WHAT NEEDS TO BE DONE – If a line in the records below contains the word "agent", copy it.

MATERIAL FOR THIS TASK –
_ _ _ _ _

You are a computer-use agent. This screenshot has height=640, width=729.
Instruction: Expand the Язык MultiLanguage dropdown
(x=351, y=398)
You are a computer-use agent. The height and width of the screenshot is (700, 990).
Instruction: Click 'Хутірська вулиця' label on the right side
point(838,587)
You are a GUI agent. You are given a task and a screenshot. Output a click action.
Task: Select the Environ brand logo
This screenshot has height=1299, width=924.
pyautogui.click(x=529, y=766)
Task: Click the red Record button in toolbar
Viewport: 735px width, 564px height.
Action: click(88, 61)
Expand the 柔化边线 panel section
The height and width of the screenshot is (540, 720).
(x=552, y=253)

_ _ _ _ _

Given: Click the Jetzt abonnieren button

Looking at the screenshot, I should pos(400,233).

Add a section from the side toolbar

_ _ _ _ _

REPLY –
You are a computer-use agent. This screenshot has height=640, width=729.
You are a computer-use agent. The height and width of the screenshot is (700, 990).
You are a GUI agent. You are given a task and a screenshot. Output a click action.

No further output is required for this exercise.